Task to complete
Your answer should hold only the lines from the one containing "Where should I click to: Open" through the last line below, copied exactly; pictures stay out.

Recorded information
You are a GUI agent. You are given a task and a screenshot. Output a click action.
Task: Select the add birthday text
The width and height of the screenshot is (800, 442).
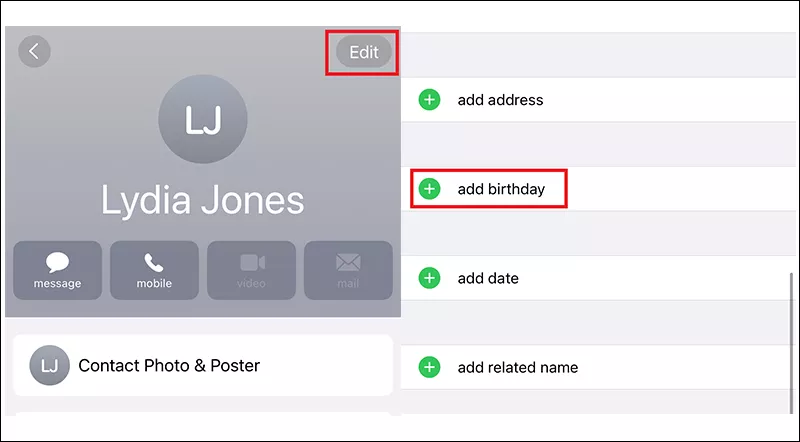tap(501, 189)
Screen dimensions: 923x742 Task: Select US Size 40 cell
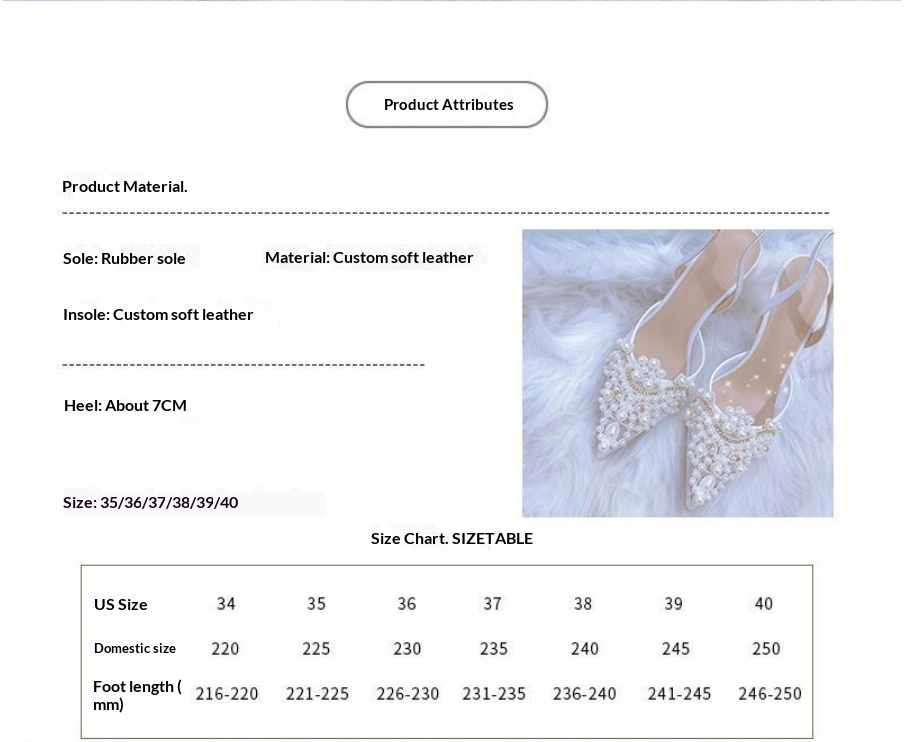click(x=763, y=604)
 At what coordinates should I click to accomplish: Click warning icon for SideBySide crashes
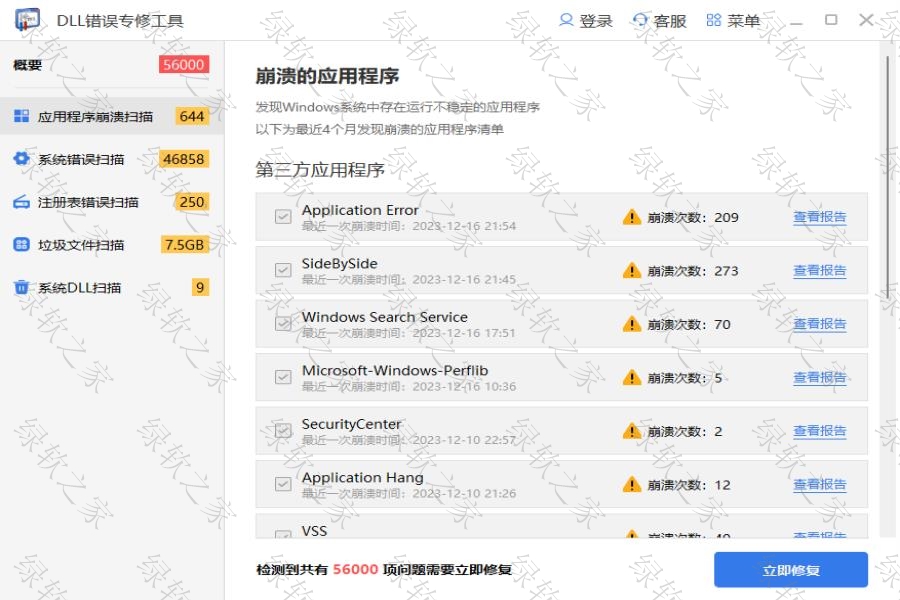click(x=631, y=271)
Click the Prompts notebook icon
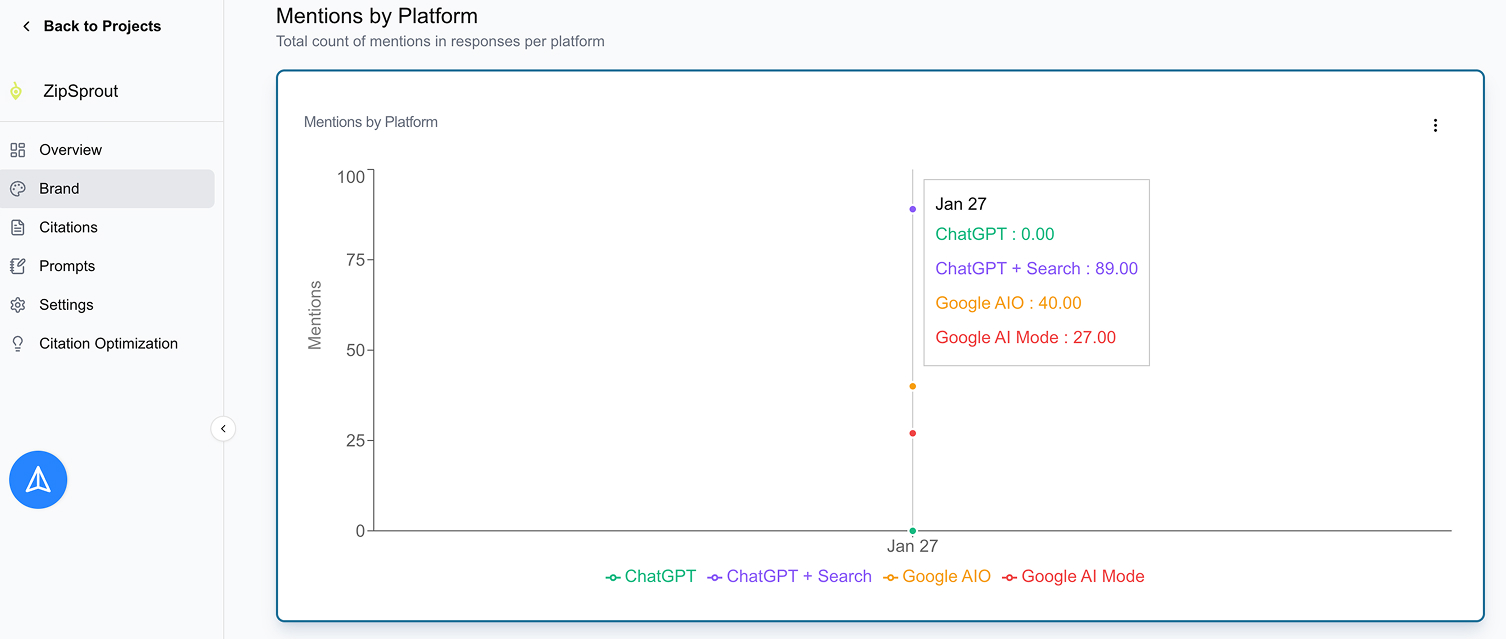1506x639 pixels. click(17, 266)
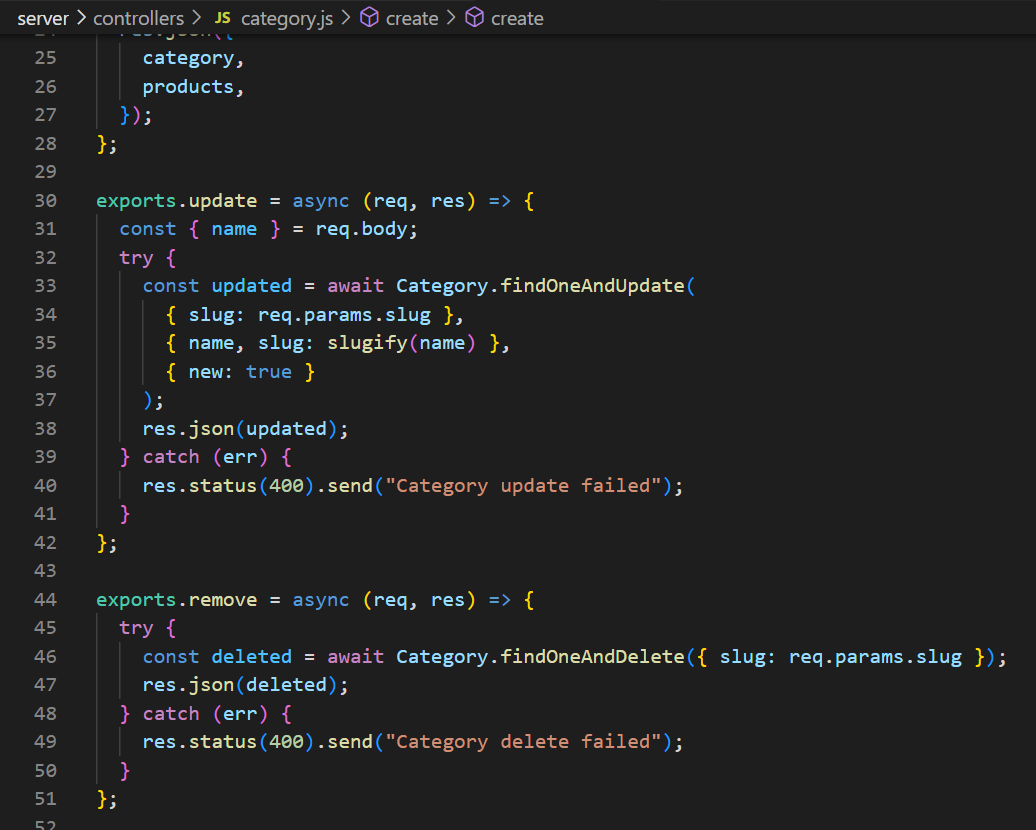Open the category.js breadcrumb entry
This screenshot has width=1036, height=830.
click(x=287, y=17)
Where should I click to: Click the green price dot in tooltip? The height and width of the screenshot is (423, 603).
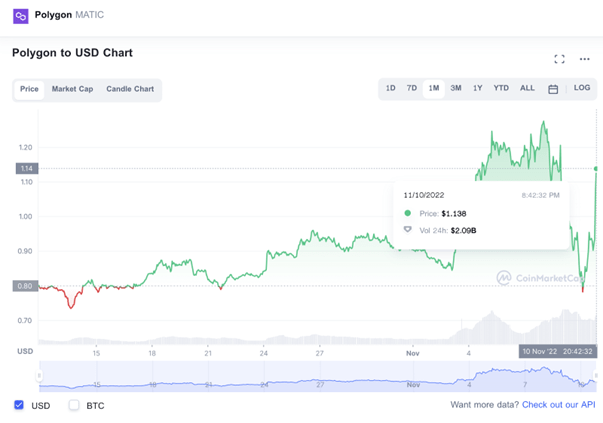[x=408, y=213]
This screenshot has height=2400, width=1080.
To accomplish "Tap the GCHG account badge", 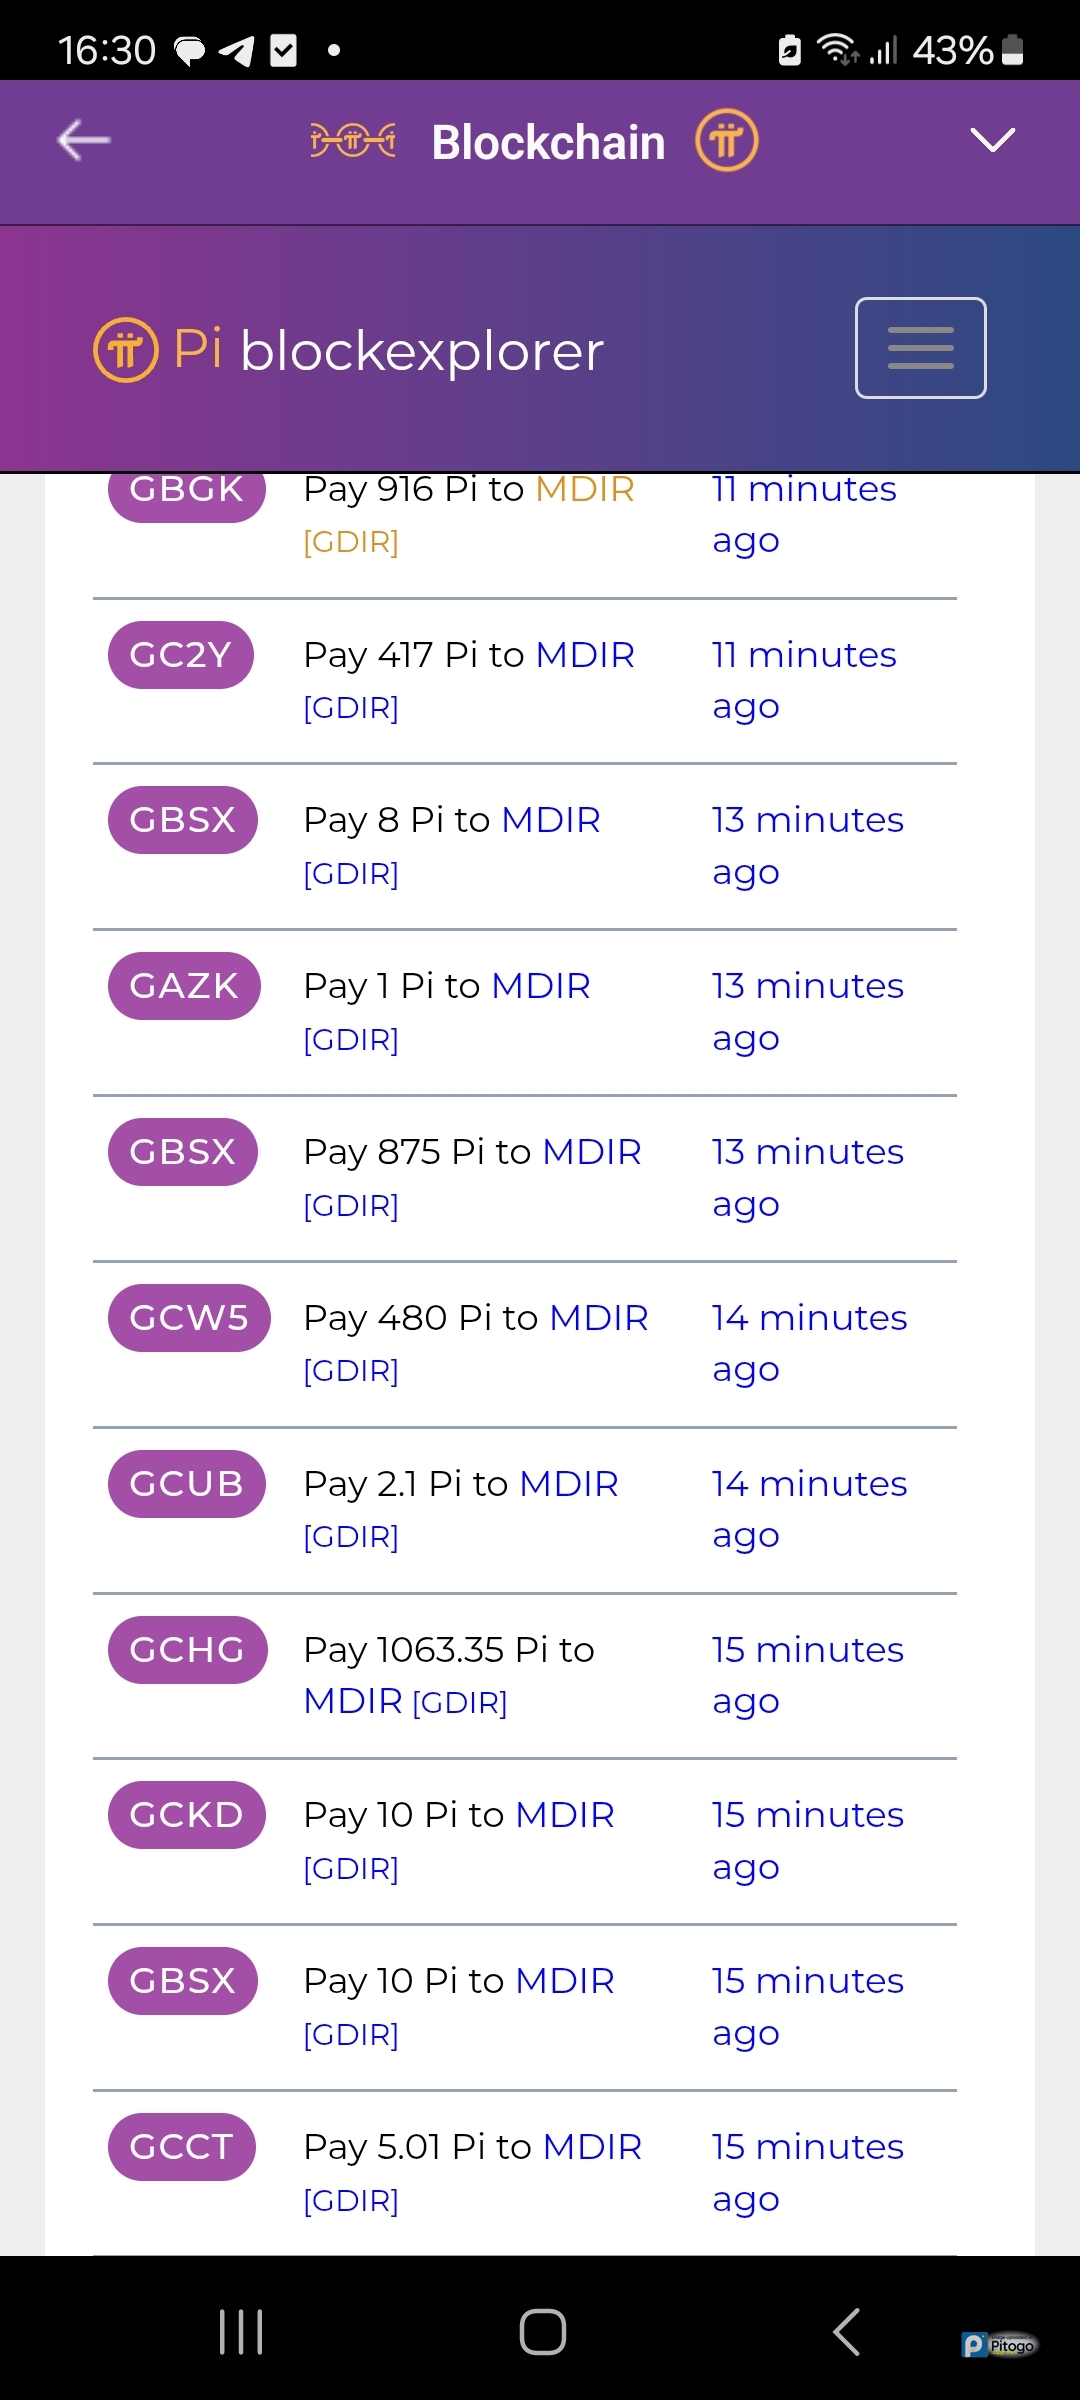I will 188,1650.
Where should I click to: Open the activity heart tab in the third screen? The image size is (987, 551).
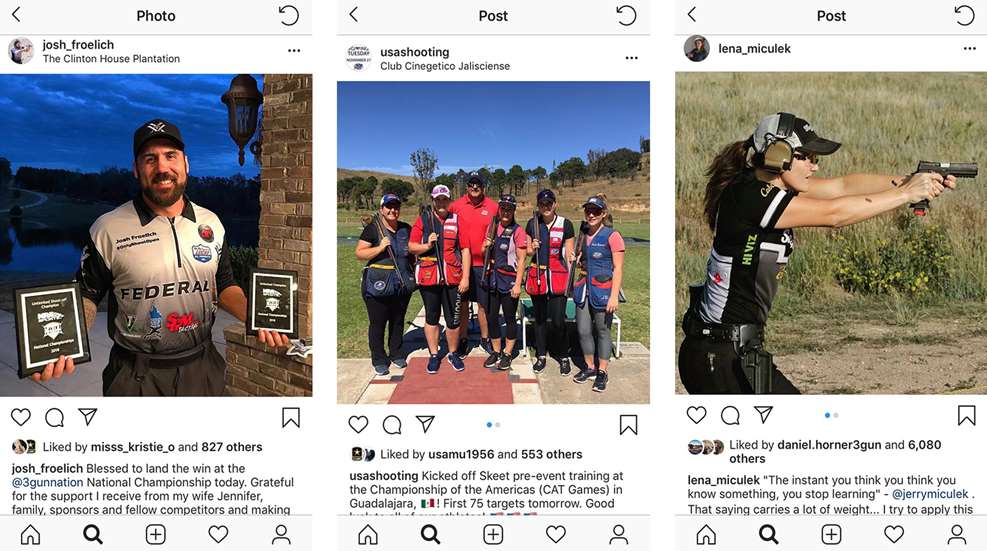(x=894, y=535)
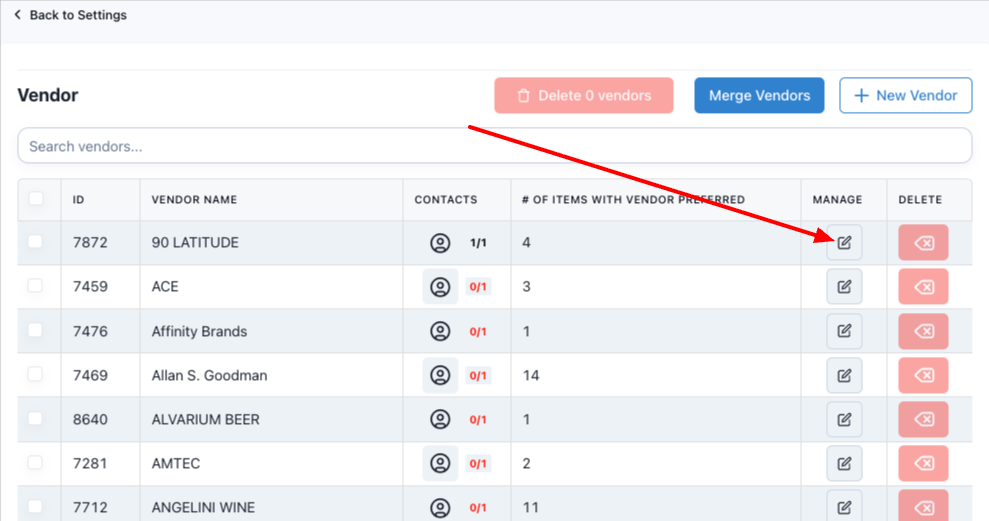Click the Delete 0 vendors button
Viewport: 989px width, 521px height.
pos(583,96)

Answer space
Where should I click to: Open the activity heart tab in the third screen? The image size is (987, 551).
(x=894, y=535)
Click the Delete 0 vendors button
Viewport: 989px width, 521px height.
pos(583,96)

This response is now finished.